Every soldier carries keepsakes and charms, usually on them or
in their over-vests: letters, pictures, Bibles, rosaries, scapulars. His
own—a St. George medal from his grandmother and a picture of
his little sisters—were tucked in the same sock drawer with his dog
tags back home, and so much dust. The tags he wore now were Jed’s.
As far as he knew, Weller had no tags, but he was an old soldier and
habits die hard.
They were in the dopp kit, the first place Tom looked, and protected by a Ziploc baggy: a newspaper clipping and an old Polaroid.
The clipping, almost three years old, read:
HOUGHTON VICTIM REMEMBERED AS “DETERMINED”
AND “GOOD FRIEND”
Friends of Amanda L. Pederson recalled a vivacious, generous, and hardworking young woman ready to offer a helping
hand and determined to return to school and pursue a college
degree.
“Totally devastated,” was how Claire Mason characterized
her reaction to the news of Pederson’s disappearance after a
freak boating accident in Lake Superior. “I can’t even imagine
what she was doing out there with a bunch of college kids in
the first place. She couldn’t swim, and can you imagine her
poor parents? How they’ll never have a body? It’s just terrible.”

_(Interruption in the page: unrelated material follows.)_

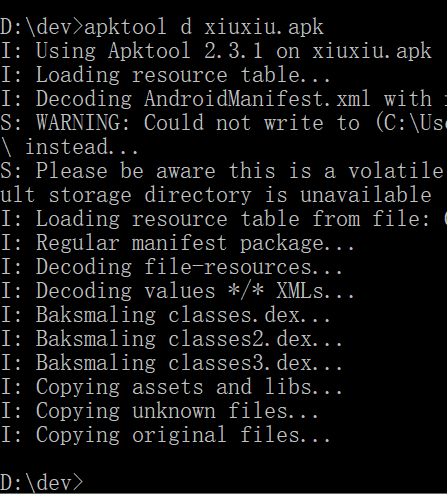Click the 'Baksmaling classes3.dex...' line
The height and width of the screenshot is (494, 447).
coord(171,363)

The boat on which Pederson was a passenger went down in
the still-frigid waters of Superior after a fire broke out in the
vessel’s engine room. Repeated efforts by fellow passengers to
free Pederson, trapped below deck, failed, and the vessel sank
before a Coast Guard helicopter arrived on scene. Recovery
efforts were suspended due to poor visibility and the depth of
the lake, which has been recorded at over five hundred feet in
that area. No further searches for the missing boat or Houghton
resident are planned.
“Amanda was just the nicest girl,” Jack Laparma, a close
friend, said. “She’d had some hard times, but she was completely determined, ready to move on.”
Pederson is reported to have enjoyed snowmobiling as well as
time spent with family and friends.
The names of Pederson’s fellow passengers as well as the
boat’s owner are currently being withheld until a preliminary
investigation is completed and a cause of the engine fire can
be established. Given the loss of the boat, however, and the
reported lack of eyewitness accounts, a source close to the
current investigation suggested that the death will be classified
as accidental. No criminal charges are currently pending or
anticipated.
Pederson is survived by her parents, Claire and Benjamin; a
brother, Theodore; and grandparents Ron and Esther Pederson
of Houghton, and William and Rosemary Weller of Marenisco.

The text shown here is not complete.